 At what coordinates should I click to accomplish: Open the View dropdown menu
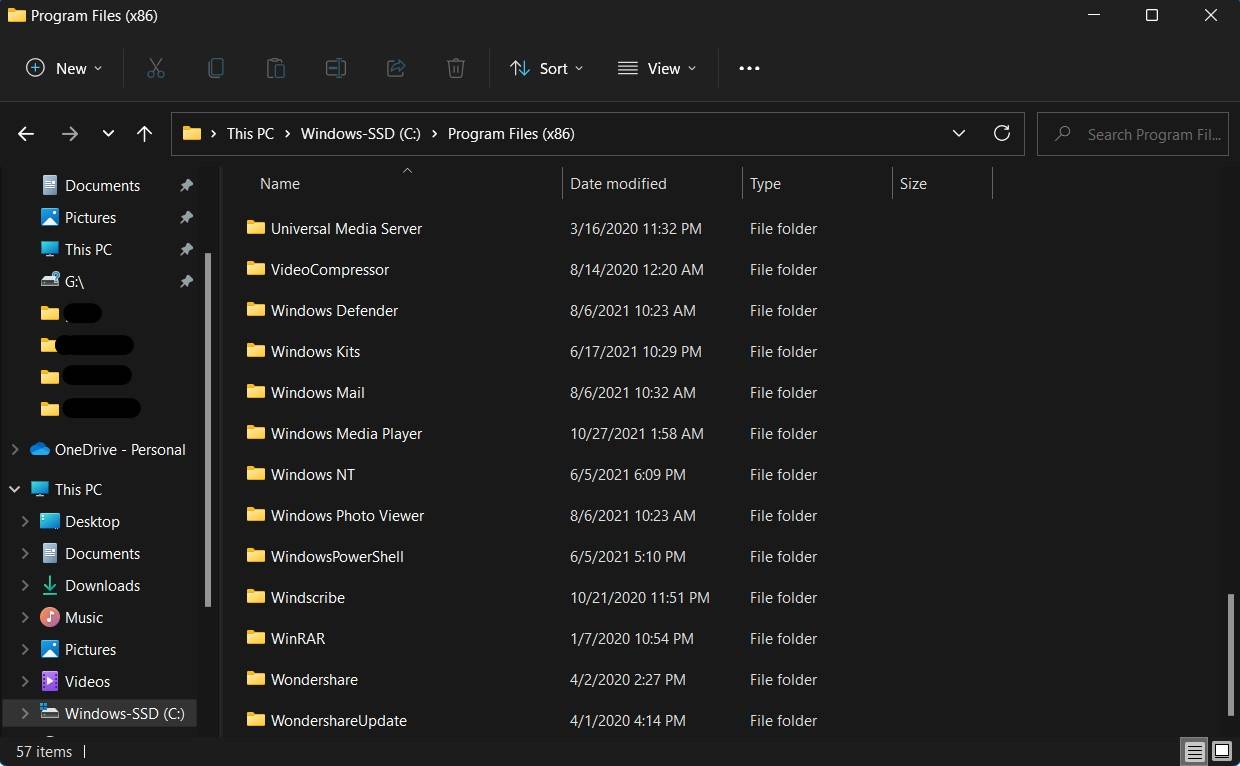tap(657, 68)
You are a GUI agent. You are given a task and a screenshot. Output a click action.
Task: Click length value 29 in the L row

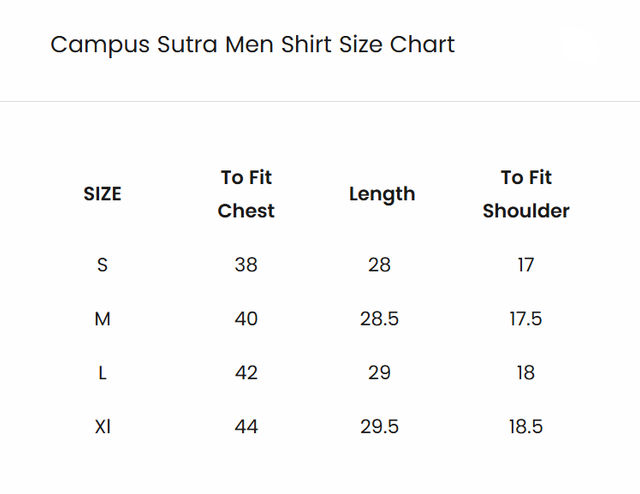click(379, 373)
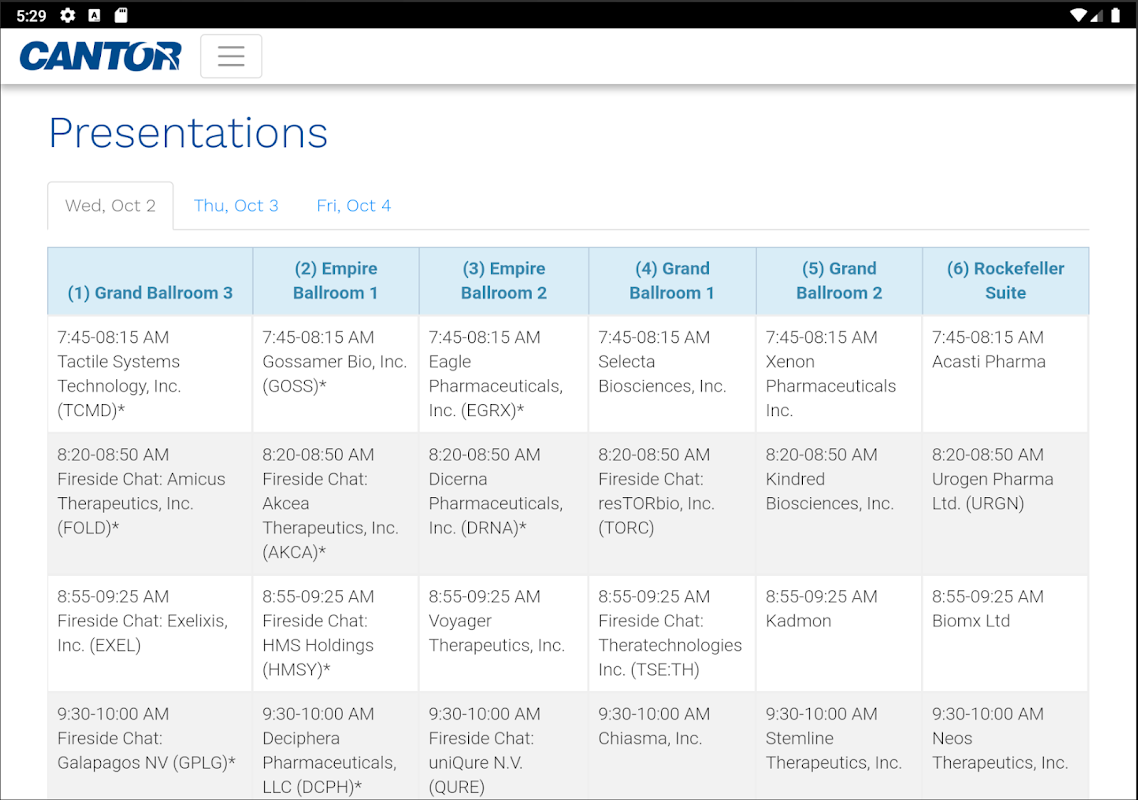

-.-.-

> _What to produce_: Could the lines above be copied out exactly, with no image carried over?

> _Task answer_:
 At what coordinates should I click to accomplish: Open the View dropdown menu
tap(657, 68)
You are a GUI agent. You are given a task and a screenshot. Output a click action.
Task: Click length value 29 in the L row

click(379, 373)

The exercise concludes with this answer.